An Irish company has won a court judgement in Germany against tech giants LG and Sony for infringing patented screen technology.
Solas Oled is a Dublin-based firm that buys up display technology patents and then sues giants that it believes is infringing those patents.
In the Karlsruhe Higher Regional Court in Germany, the firm has secured an order compelling LG and Sony to stop selling certain ‘Oled’ televisions without coming to a new arrangement with Solas.
Solas argued that the tech giants were using “a control circuit for light emitting diodes as invented at Stuttgart university” that it had acquired, in its televisions and displays.
Oled televisions tend to be sold at the high end of the television market, typically costing over €1,000. LG is the world’s biggest manufacturer of Oled television screens, with other electronics firms — such as Sony — using LG’s panels in their own high-end sets.
The ruling applies in Germany, Europe’s biggest individual electronics market. But Solas Oled is currently pursuing LG in other markets, according to company executives.
According to Solas, LG and Sony “must now immediately cease and desist from marketing infringing products in Germany. Apart from LG Display Germany GmbH, they will have to recall from commercial customers all infringing products and must render to Solas a detailed accounting necessary to establish damages owed by Defendants for sales of infringing products in Germany dating back to April, 2009.”
Companies like Solas sometimes court controversy because of the nature of what they do, scouring available patents for the opportunity to make a return from legal action against companies they suspect of using them.
However, the general counsel for Dublin-based Atlantic IP Services, which manages Solas Oled in its own portfolio, said that the company was merely vindicating the rights of the original creators.
“IP infringement is a serious matter, and the impact extends well beyond the parties directly involved in lawsuits, including to inventors whose inventions are essentially stolen or researchers who are denied funding because of lost streams of revenue,” said Aoife Butler.
“It is always commendable when Courts are willing to dig-in to reach the right decision even when being bullied by multinationals, and we are gratified that we can get equal footing against gigantic companies in a court of law.
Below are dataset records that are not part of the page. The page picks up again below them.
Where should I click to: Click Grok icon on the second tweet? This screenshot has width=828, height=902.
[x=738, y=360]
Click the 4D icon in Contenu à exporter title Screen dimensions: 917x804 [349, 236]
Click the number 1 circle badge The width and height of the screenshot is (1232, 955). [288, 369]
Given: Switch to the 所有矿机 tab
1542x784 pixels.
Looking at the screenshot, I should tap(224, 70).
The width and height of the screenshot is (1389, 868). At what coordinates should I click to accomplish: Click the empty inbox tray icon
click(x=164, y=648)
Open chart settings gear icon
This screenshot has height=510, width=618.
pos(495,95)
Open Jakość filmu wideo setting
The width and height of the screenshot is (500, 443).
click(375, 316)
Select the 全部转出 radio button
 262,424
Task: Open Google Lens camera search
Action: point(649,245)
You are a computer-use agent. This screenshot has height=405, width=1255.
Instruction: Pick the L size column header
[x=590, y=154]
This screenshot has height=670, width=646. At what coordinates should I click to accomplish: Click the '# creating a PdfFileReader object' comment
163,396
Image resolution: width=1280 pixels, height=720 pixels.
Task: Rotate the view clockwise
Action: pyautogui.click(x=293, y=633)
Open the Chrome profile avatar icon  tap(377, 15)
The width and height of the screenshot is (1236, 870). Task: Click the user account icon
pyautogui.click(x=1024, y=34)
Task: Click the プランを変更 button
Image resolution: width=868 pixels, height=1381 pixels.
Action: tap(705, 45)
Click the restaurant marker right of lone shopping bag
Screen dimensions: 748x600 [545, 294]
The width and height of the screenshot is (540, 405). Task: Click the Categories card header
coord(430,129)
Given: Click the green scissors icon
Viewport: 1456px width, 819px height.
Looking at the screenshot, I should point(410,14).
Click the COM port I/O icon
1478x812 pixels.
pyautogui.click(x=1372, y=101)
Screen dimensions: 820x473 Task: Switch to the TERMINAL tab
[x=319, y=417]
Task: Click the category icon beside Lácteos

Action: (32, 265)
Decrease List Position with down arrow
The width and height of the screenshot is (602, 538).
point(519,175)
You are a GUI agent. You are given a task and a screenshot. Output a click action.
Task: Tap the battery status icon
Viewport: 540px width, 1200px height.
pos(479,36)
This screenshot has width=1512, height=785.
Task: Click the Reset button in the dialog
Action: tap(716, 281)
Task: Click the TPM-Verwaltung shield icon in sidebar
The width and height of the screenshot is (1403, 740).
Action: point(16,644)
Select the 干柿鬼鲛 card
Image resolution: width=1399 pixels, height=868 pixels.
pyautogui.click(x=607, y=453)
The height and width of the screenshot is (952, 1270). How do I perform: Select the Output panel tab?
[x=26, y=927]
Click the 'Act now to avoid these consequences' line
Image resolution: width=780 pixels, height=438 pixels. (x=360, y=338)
The German Patent Courts have an excellent reputation in Europe and so we are very happy that the Karlsruhe Higher Regional Court took the time to consider the merits.”
Solas Oled, which was established in 2016 and is led b managing director Ciaran O’Gara, describes itself as “an Irish Oled technology licensing company [that] has assembled one of the world’s largest, most important and comprehensive intellectual property portfolios in the OLED space… From the smallest Oled watch to the largest Oled TV, Solas’ intellectual property is fundamental to the design, circuitry and manufacturing of Oled displays.”